In una recentissima audizione alla Commissione Difesa del Senato sul tema “Sicurezza cibernetica: riflessione in ambito europeo”, il generale Claudio Graziano, presidente del Comitato militare dell’Ue, ha dichiarato che: “Le minacce di conflitti tradizionali sono potenziali, mentre il confronto digitale è fattuale, avviene ogni giorno, bisogna rispondere ora, non domani”.

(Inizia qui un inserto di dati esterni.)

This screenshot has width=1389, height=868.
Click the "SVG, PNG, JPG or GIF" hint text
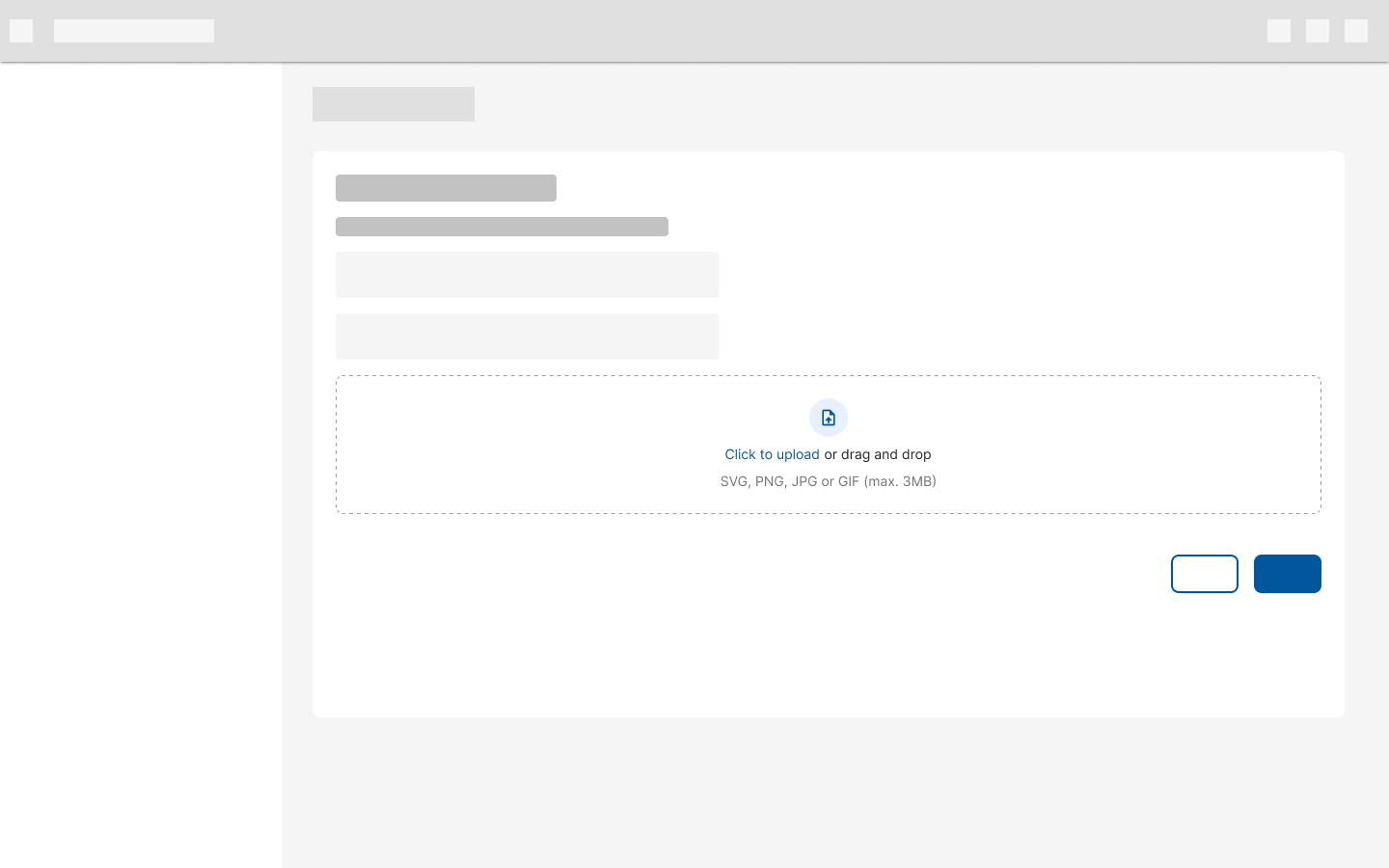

Ma se questa appare una fotografia inquietante ma realista, il passaggio più significativo è stato il seguente: “Sempre più spesso gli attori statuali raggiungono i loro obiettivi geopolitici non solo attraverso strumenti tradizionali come la forza militare, ma anche attraverso strumenti cibernetici più discreti, volti anche ad interferire nei processi democratici interni. Non ho dubbi che in inglese li chiameremmo con il loro nome: hybrid warfare”, ha detto il generale Graziano.
Nel descrivere scenari in qualche incombenti, non ha avuto remore a indicare che: “È ormai ampiamente noto l’utilizzo del ciberspazio come quinto dominio di conflitto (terra, acqua, aria e spazio); un vero terreno di guerra, da solo o nell’ambito di un approccio ibrido. Le campagne di disinformazione, le notizie false e le operazioni cibernetiche mirate ad infrastrutture critiche sono
sempre più comuni. A queste si affiancheranno le sfide della sicurezza associate alle distruptive tecnologies: artificial intelligence, quantum computing, alta capacità di calcolo, cloud computing e 5G”, ha aggiunto il generale.Secondo il presidente del Comitato Militare della Ue, “È essenziale sviluppare in Europa capacità tecnologiche per mitigare le minacce e le vulnerabilità tali da generare quello che, nel linguaggio del potere, è chiamato effetto deterrenza e che qui potremmo chiamare cyber deterrenza”.
“Gli attacchi ibridi ed informatici non sono di per sé minacce; sono strumenti impiegati da attori ostili, statali e non statali, che sono – loro si – la minaccia”, ha spiegato il generale Graziano nell’audizione. “Non è semplice, quindi, risalire ai mandanti; per questo, in tema di cybersicurezza si parla di APT – Advanced Persistent Threat – un acronimo che serve ad indicare quei gruppi hacker criminali più o meno sostenuti da attori statuali. La combinazione tra la capacità tecnica e la volontà di stati non propriamente amici ci espone a quella che, senza esagerazione, può essere vista come una potenziale catastrofe informatica”.